Tellers: Tá, Deputies Brendan Griffin and Jack Chambers; Níl, Deputies Bríd Smith and Pádraig Mac Lochlainn.
Question declared carried.

This debate has been painful to watch. The victims and their families appealed to the Minister and the Government to listen to their point of view and to act on it by not sealing these records. Under Standing Order 83(3)(b), I propose that the vote be taken by other than electronic means.

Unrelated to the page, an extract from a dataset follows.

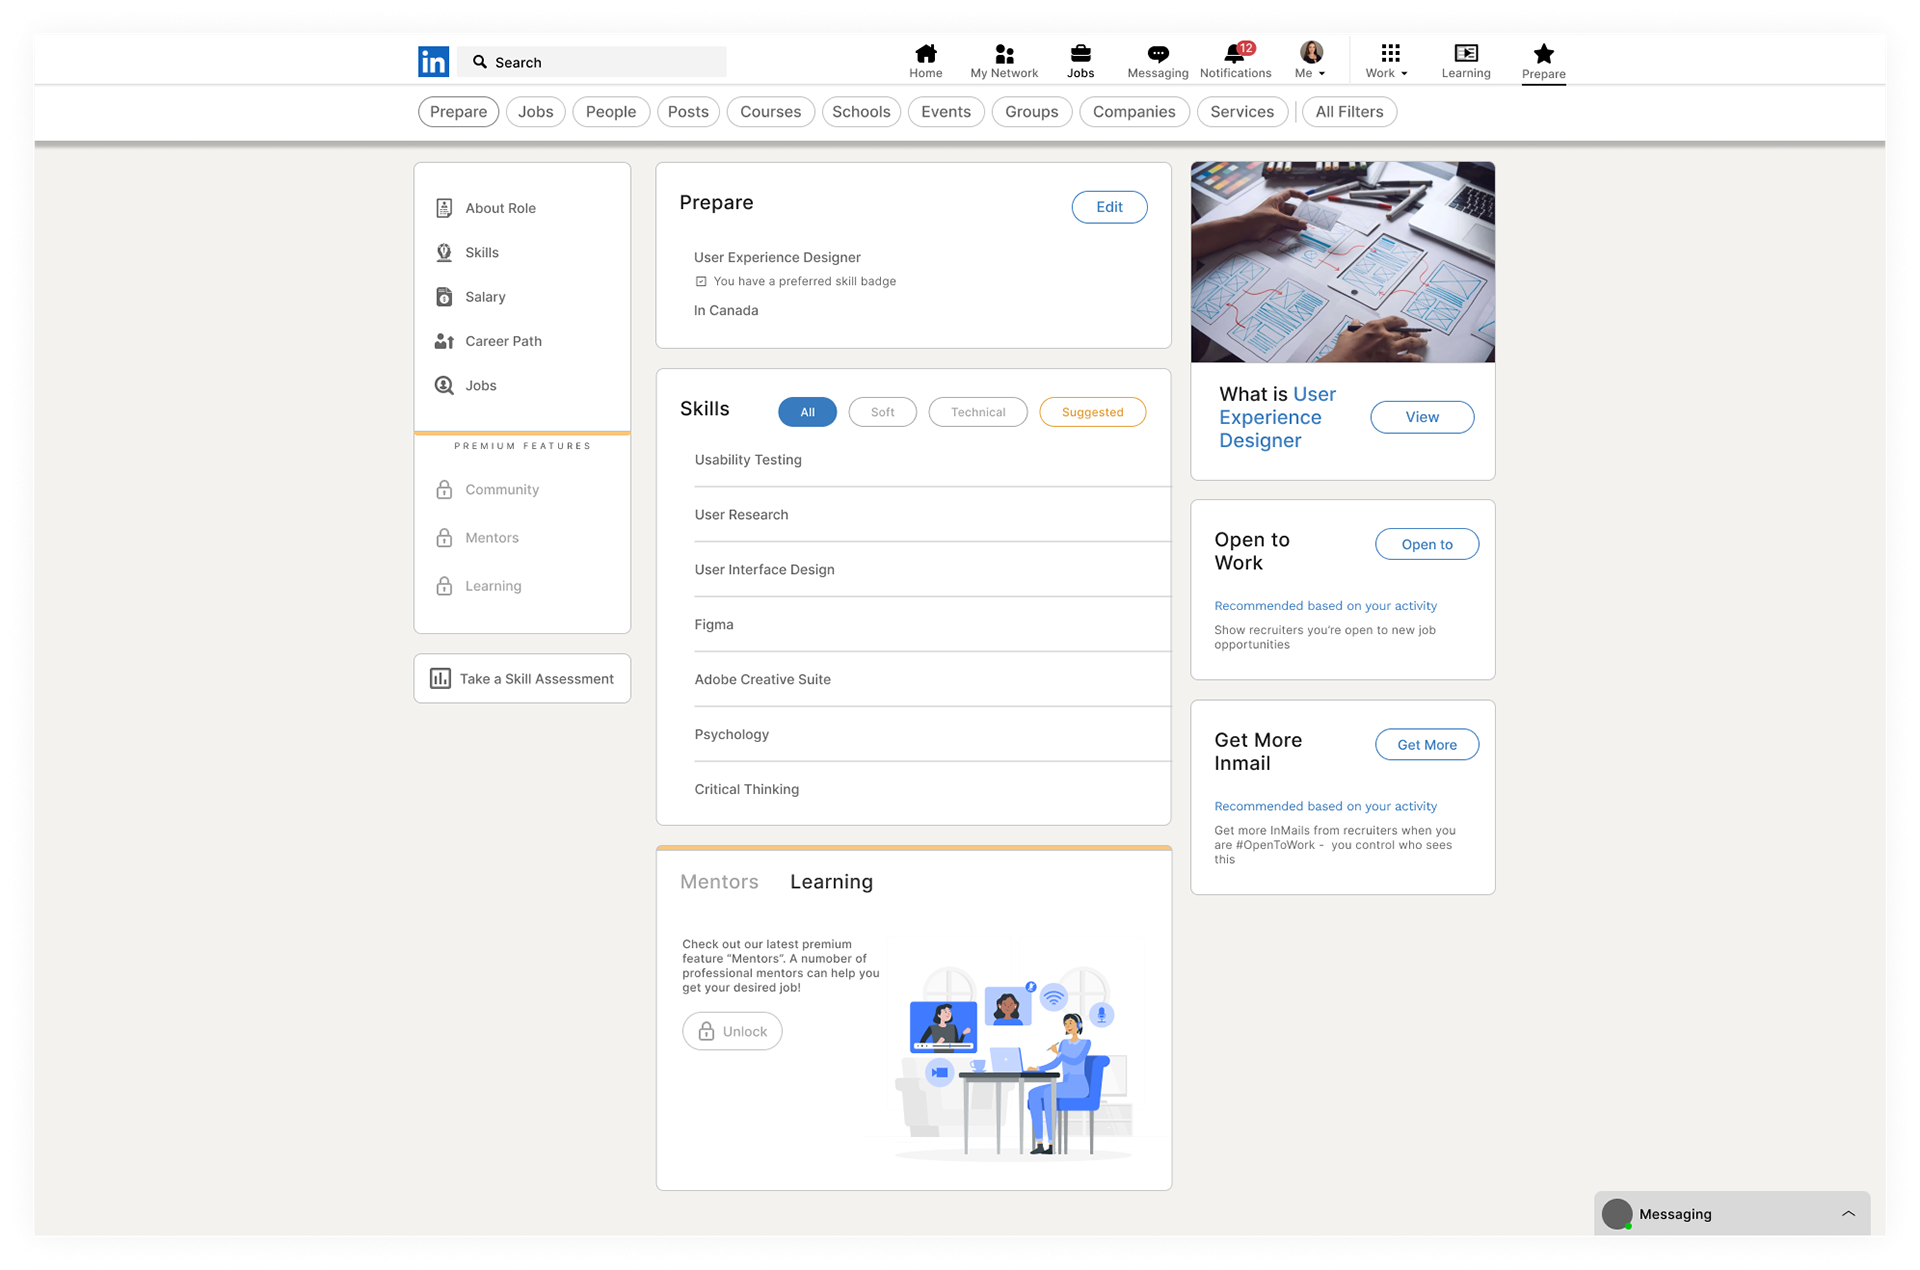Expand the Messaging panel chevron

(x=1848, y=1213)
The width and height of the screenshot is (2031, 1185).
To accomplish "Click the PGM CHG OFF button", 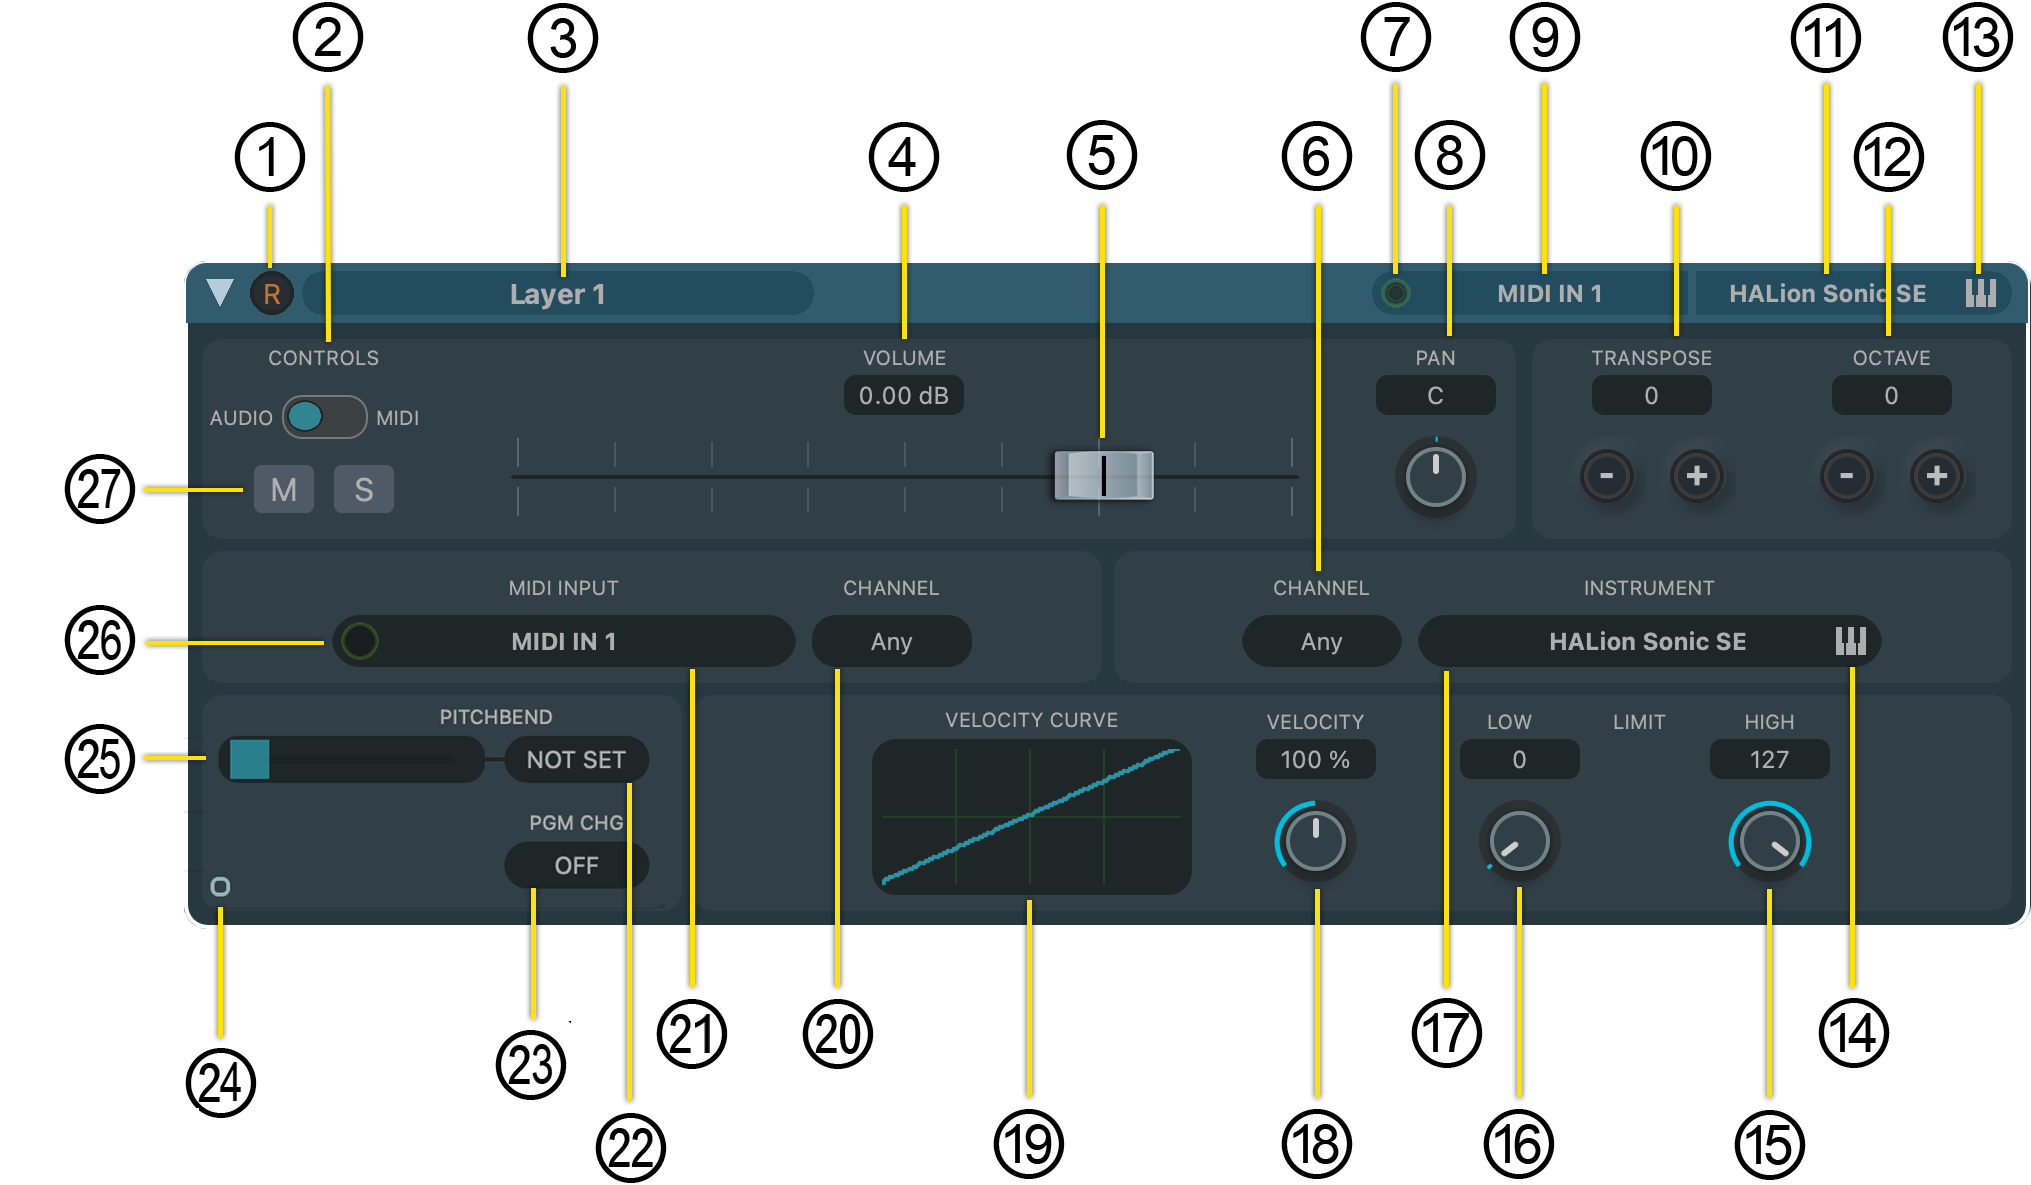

As the difference between Tá and Níl was greater than ten votes, it is not possible to conduct a vote by means other than electronic. The Bill, which is considered to be a Dáil Bill under Article 20.2.2° of the Constitution, will be sent to the Seanad.